Denn die Musiklehrerin macht die Einteilung durchaus dreiteilig, aber eben Teil A bis zur Fermate Takt 12, dann ausschließlich das Rezitativ als Teil B :confused:und dann A' ab Takt 13.

hallo,

das ist merkwürdig - ich betrachte das Rezitativ nicht als gesonderten, sondern als einen integrativen Teil.

formal zweiteilig:
1. Teil Takt 1-12 - der erste Themengang führt ins Rezitativ
2. Teil Takt 13 -25 - die Wiederholung der Takte 1-8 führt zum G-Dur Schluß

emotional dreiteilig:
Takt 1-8 Themenvorstellung, akkordisch
Takt 9-12 Themavariante "in Bewegung begracht" (Achtelbewegung) bis ins Rezitativ
Takt 13-25 Themawiederholung mit Ritardando Rückleitung in die Tonika auf schwerer Zählzeit.

Die harmonische Offenheit von Takt 1-4 (Halbschluß) und 5-8 (Kadenz in die Subdominantparallele a-Moll) provoziert ein "weitermachen" - und genau dieses geschieht auf zweierlei Weise.

was den Verlauf betrifft:
das "in Bewegung setzen" führt in immer entlegenere Bereiche, sowohl harmonisch als auch rhythmisch (der Takt löst sich ja quasi auf) - die Wiederholung nach dem pianissimo "zerstäubtem" Rezitativ findet dann einen Ausweg.

Gruß, Rolf
 
Hallo Rolf,

ich bin wirklich froh, dass du es auch so siehst.

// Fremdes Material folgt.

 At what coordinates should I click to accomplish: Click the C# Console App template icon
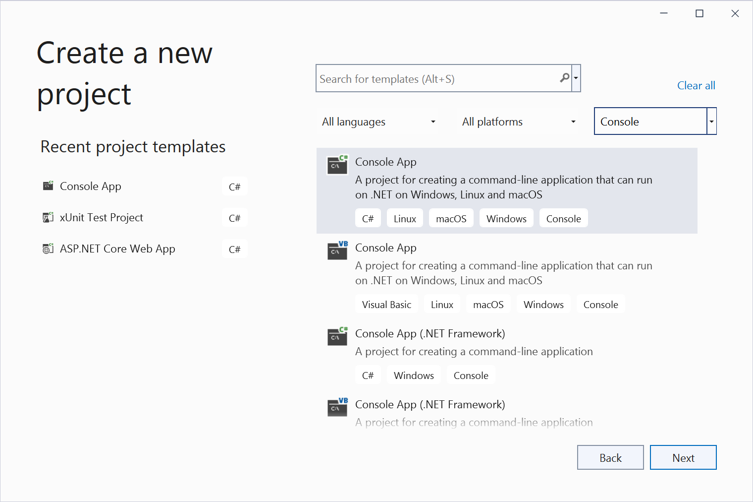337,165
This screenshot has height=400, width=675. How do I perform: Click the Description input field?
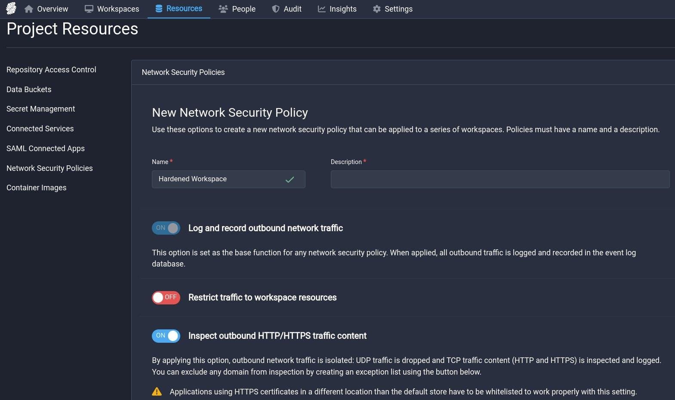pyautogui.click(x=500, y=179)
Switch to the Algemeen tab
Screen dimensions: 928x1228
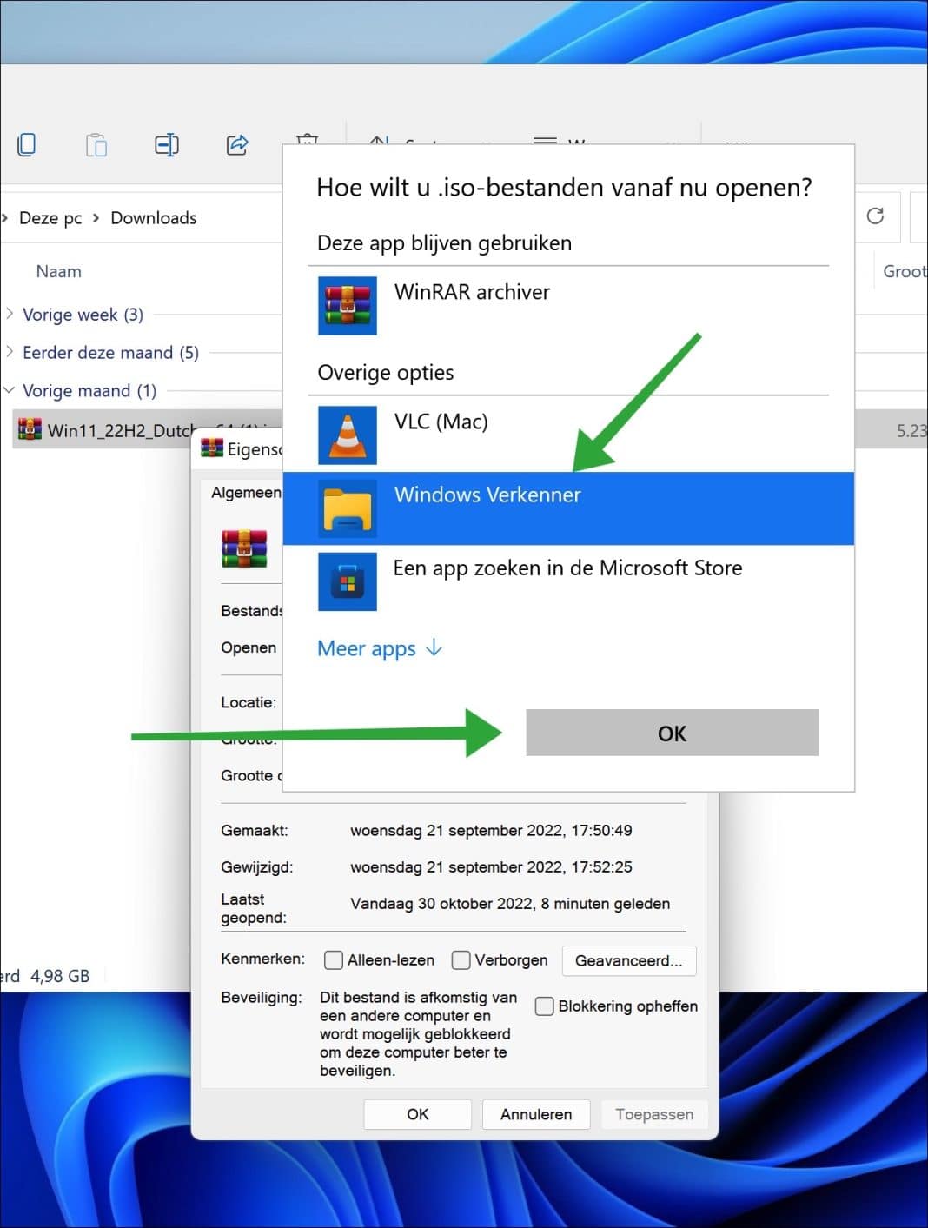click(x=245, y=492)
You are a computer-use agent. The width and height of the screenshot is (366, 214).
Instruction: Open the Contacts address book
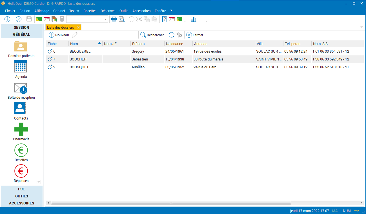[x=20, y=108]
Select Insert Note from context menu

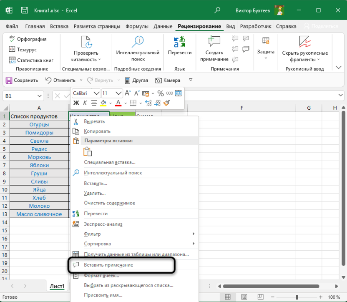pyautogui.click(x=108, y=265)
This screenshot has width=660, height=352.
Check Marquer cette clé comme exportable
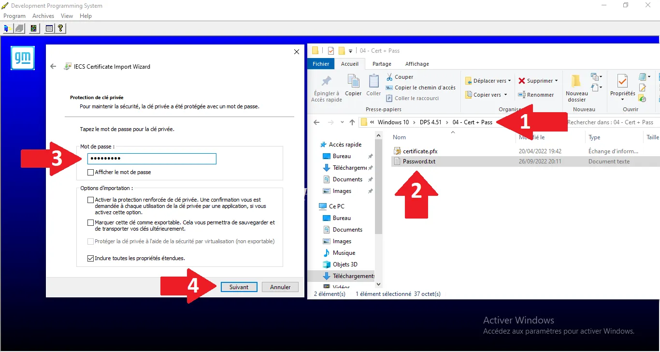click(x=90, y=223)
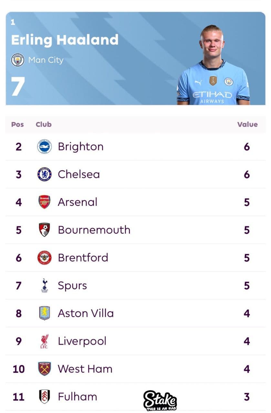
Task: Click the Bournemouth club crest
Action: pyautogui.click(x=44, y=230)
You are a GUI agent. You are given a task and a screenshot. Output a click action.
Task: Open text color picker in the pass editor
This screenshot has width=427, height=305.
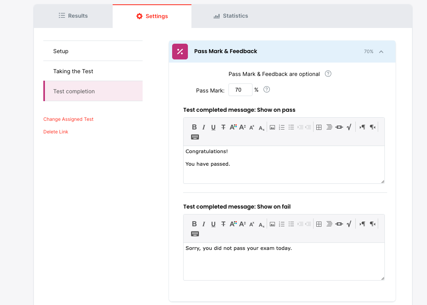(233, 127)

Dann muss sich mein Schüler eben mit seiner Lehrerin auseinandersetzen oder auch nicht.

Vielen Dank noch mal und viele Grüße

chiarina
 
Also ohne jetzt so genau ins Detail zu gehen, ist es doch offensichtlich, daß es sich um eine ABA-Form handelt. B (Takt 9-12) ist ein improvisatorischer Teil, der zwar Motive und Harmonien des A-Teils verwendet, aber nicht im Sinne einer Wiederholung, sondern im Sinn einer freien Fantasie.